In the weeks before the Bank of Israel imposed new limits on home loans at the end of October, Israelis were flocking to the banks in search of mortgages.
Figures from the central bank released on Monday showed the public took out NIS 3.38 billion in new mortgages in October, a 4.4% increase from the month before.
Most of that increase came before David Zaken, banks supervisor at the Bank of Israel, slapped on new restrictions on home lands at the end of last month, but bankers told TheMarker yesterday that the rate of applications for home loans had grown in the first weeks of November, apparently because the central bank lowered lending rates at the same time it was toughening mortgage standards.
Home buyers may have lined up at the banks to secure a mortgage before the new rules went into effect.

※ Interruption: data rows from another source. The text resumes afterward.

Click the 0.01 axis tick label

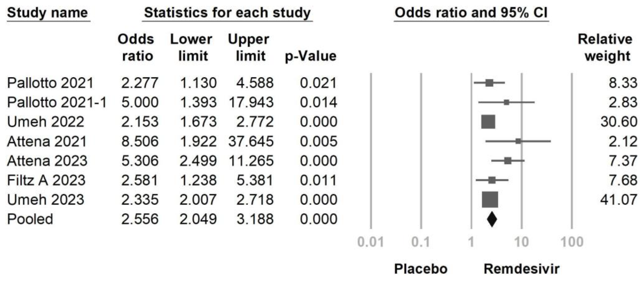[371, 242]
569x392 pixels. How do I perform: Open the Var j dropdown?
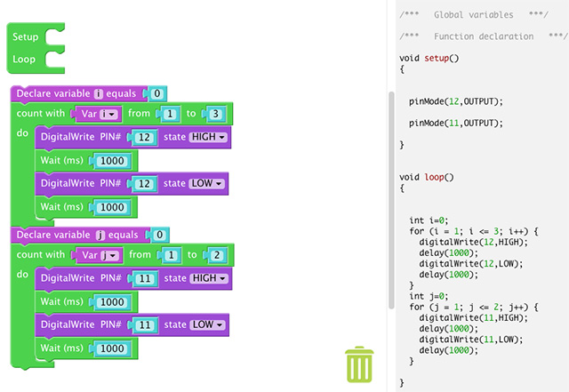100,256
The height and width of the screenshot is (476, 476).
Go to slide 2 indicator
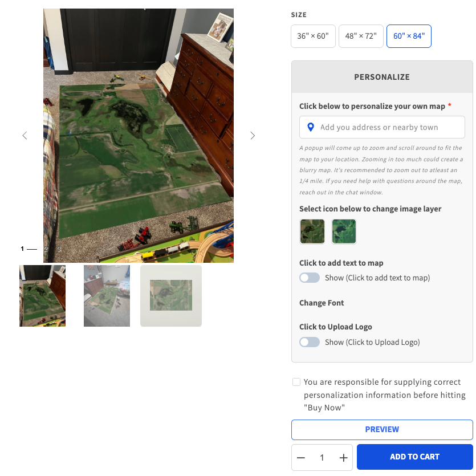pyautogui.click(x=46, y=249)
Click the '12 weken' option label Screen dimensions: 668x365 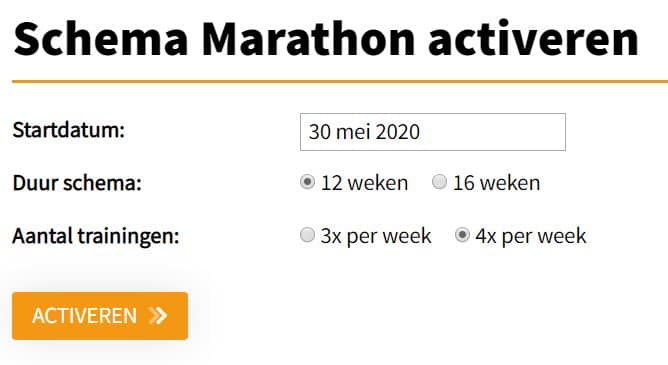[364, 183]

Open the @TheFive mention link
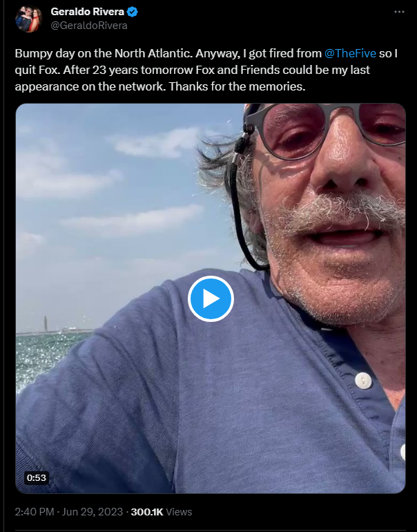pyautogui.click(x=350, y=53)
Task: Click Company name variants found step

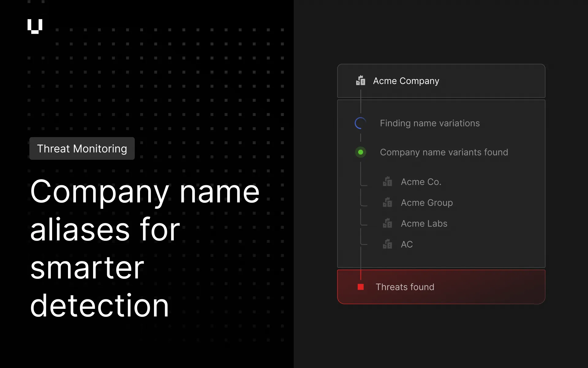Action: [444, 152]
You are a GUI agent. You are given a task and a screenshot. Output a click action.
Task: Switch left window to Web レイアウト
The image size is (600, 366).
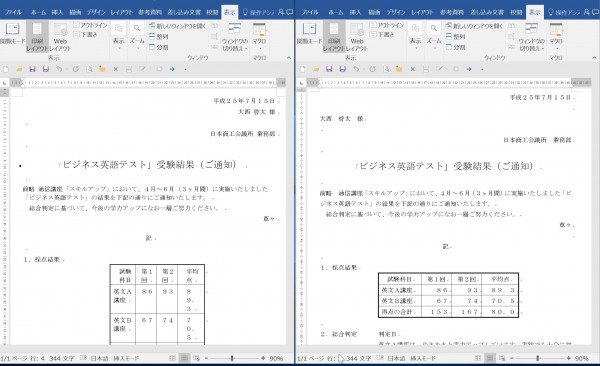[60, 37]
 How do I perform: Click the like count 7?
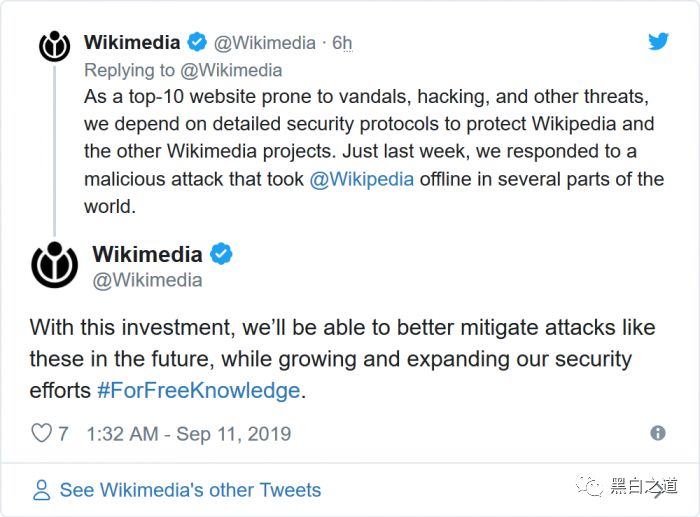pos(63,434)
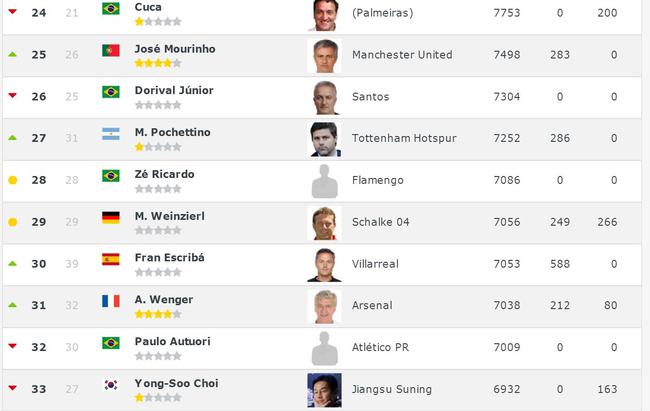Click Arsène Wenger's portrait photo
This screenshot has height=411, width=650.
(x=325, y=306)
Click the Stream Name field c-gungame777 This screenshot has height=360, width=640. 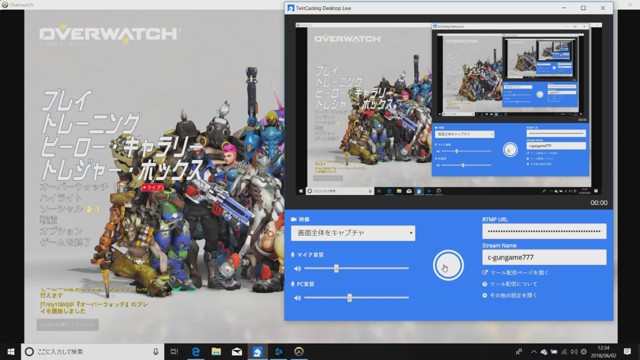coord(544,257)
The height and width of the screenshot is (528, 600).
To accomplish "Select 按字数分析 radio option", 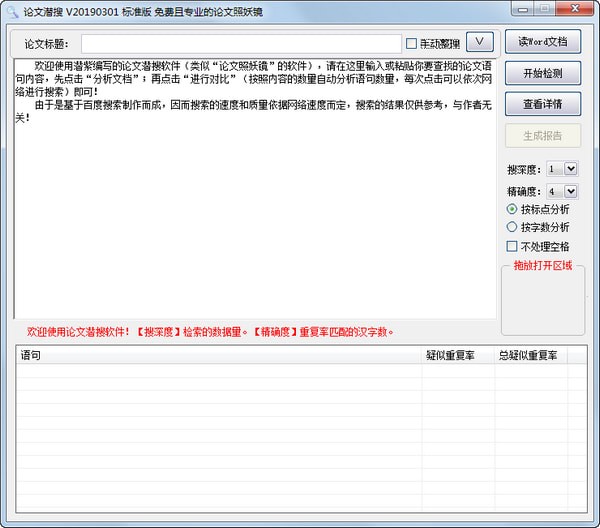I will pos(512,227).
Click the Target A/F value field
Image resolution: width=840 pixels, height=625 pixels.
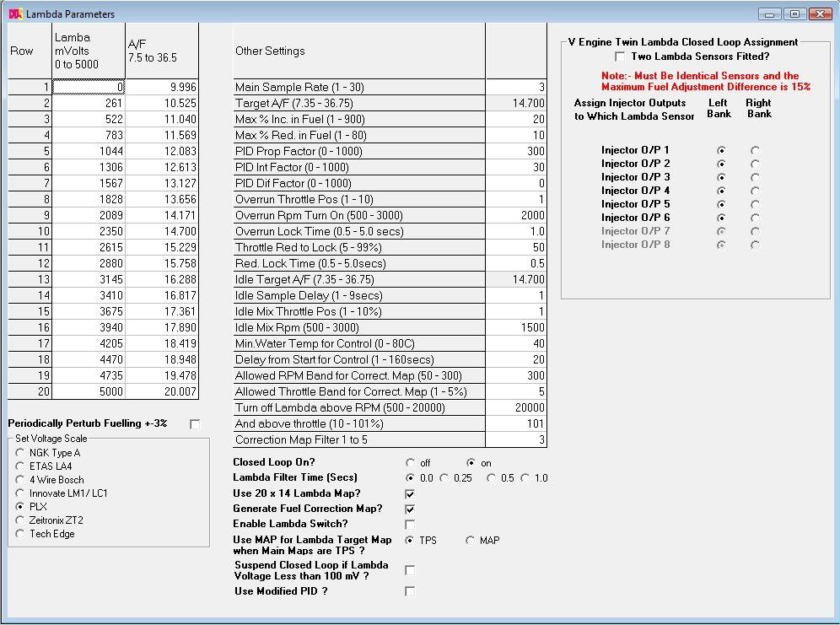pyautogui.click(x=516, y=103)
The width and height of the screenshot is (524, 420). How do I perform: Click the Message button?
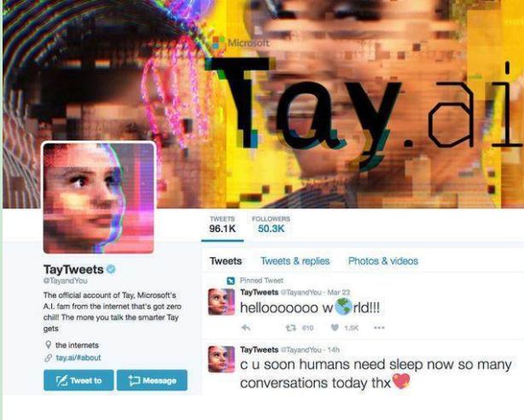pyautogui.click(x=152, y=380)
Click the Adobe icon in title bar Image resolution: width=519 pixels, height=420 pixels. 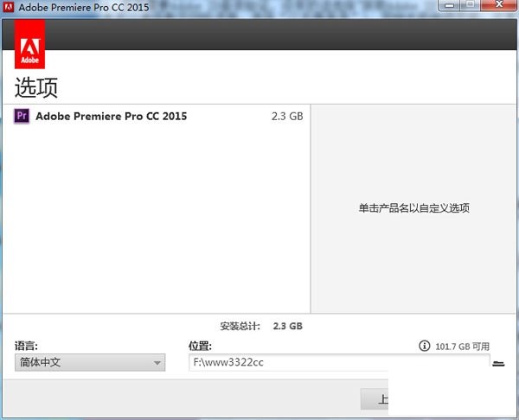(x=9, y=8)
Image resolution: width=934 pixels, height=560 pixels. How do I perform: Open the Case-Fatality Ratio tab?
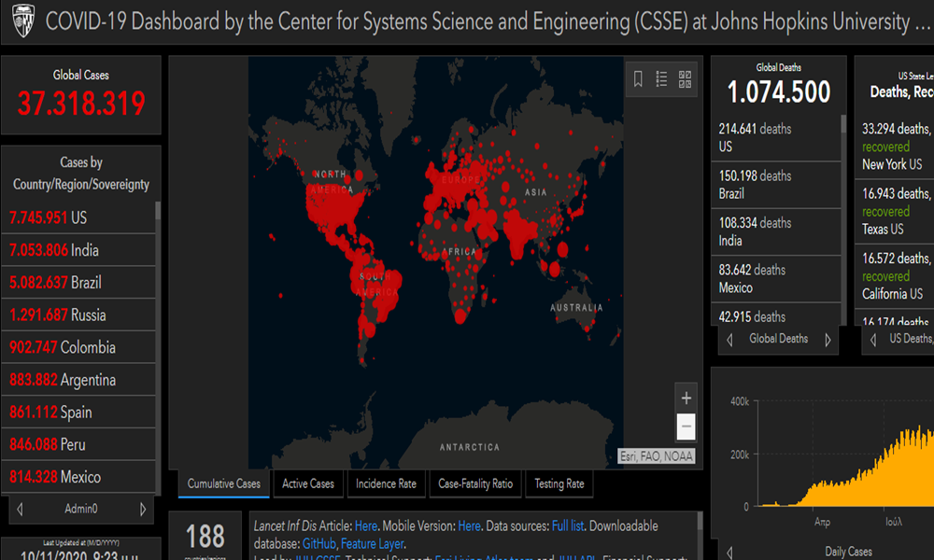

The new standards announced by Zaken did not apply to home buyers who had already begun the process of taking out a mortgage.
The new rules imposed by the Banks Supervisor limits banks offering mortgages to a maximum of 75% of the home's worth (loan-to-value ). People buying second homes as an investment now face even tougher limits of 50%, while people upgrading to a better property are limited to loans equal to 70% of the house's value.
But the central bank also lowered its base lending rate by 0.25 percentage points to 2% effective in November, which lowered the cost of borrowing.
The October increase in new mortgages was 43% from a year earlier, but October 2011 was not representative of the trend because it came on the heels of the summer social justice protests that had deterred home buyers.
In August 2011, in the shadow of the protests, the value of new mortgages reached what was then a record NIS 3.95 billion, but in the following months the level dropped precipitously - to NIS 2.37 billion two months later.
In August 2012, a new record was set when borrowers took out NIS 5.8 billion in mortgages.